Due to joint planning between Prefect Council and the school, seniors will not be punished for missing class April 12, which is both “Coachella Friday” and this year’s Senior Skip Day, Head of Upper School Laura Ross announced in an email to parents April 9.

“This year, seniors who choose to not come to school on Friday – whether they choose to stay home and sleep, hang out with friends here in [Los Angeles] or elsewhere or attend the festival – will still be responsible for any work missed on that day but will not face a detention as a consequence,” Ross said in the email.

In previous years, students who missed school Friday to attend the entire first weekend of the annual Coachella Valley Music and Arts Festival received detention.  The school-sanctioned Senior Skip Day traditionally does not coincide with the festival, Ross said.

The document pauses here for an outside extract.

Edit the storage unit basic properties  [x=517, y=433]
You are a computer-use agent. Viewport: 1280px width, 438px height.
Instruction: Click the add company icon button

This year, however, Head Prefects Kevin Chen ’19 and Ryan Stanford ’19 coordinated Senior Skip Day with Coachella Friday.

“Our intention was to benefit both the faculty and the students,” Stanford said.  “By having an ‘organized’ ditch day, fewer students would miss other days that could also have been designated ditch days, and we hoped that it would make moving assessments and having sufficient attendance more manageable for teachers. Also, we know that a lot of kids wanted this Friday off, whether for Coachella or another reason, and [Ross] was generous enough to suggest that seniors be allowed to miss school without being given detention.”

Students have also expressed support for the new policy.

“I am very happy that I will be able to go to the festival without suffering consequences with this year’s new policy,” Sydney Pizer ’19 said.  “I did not attend Coachella last year, but I had heard rather early on about the plans to allow seniors to miss this day this year, which was definitely a relief. I think seniors, regardless of whether they are going to Coachella or not, will enjoy this extra break.”

Despite the new policy implemented for seniors, sophomores and juniors who skip school for the festival will face consequences. In addition to completing the work they miss, students will also be subject to detention.

Ross also acknowledged that parents may aid their children in avoiding detention, but encouraged them to remain cognizant of the effects of their own actions.

“We recognize, of course, that parents could choose to not be honest with us about the reason their child is missing school that day and could thus avoid the detention for their child,” Ross said in the email.  “We hope, however, that if you make the decision to allow your student to attend Coachella that you help to model for your child that decisions have consequences and that transparency and honesty are the best guidelines to live by.”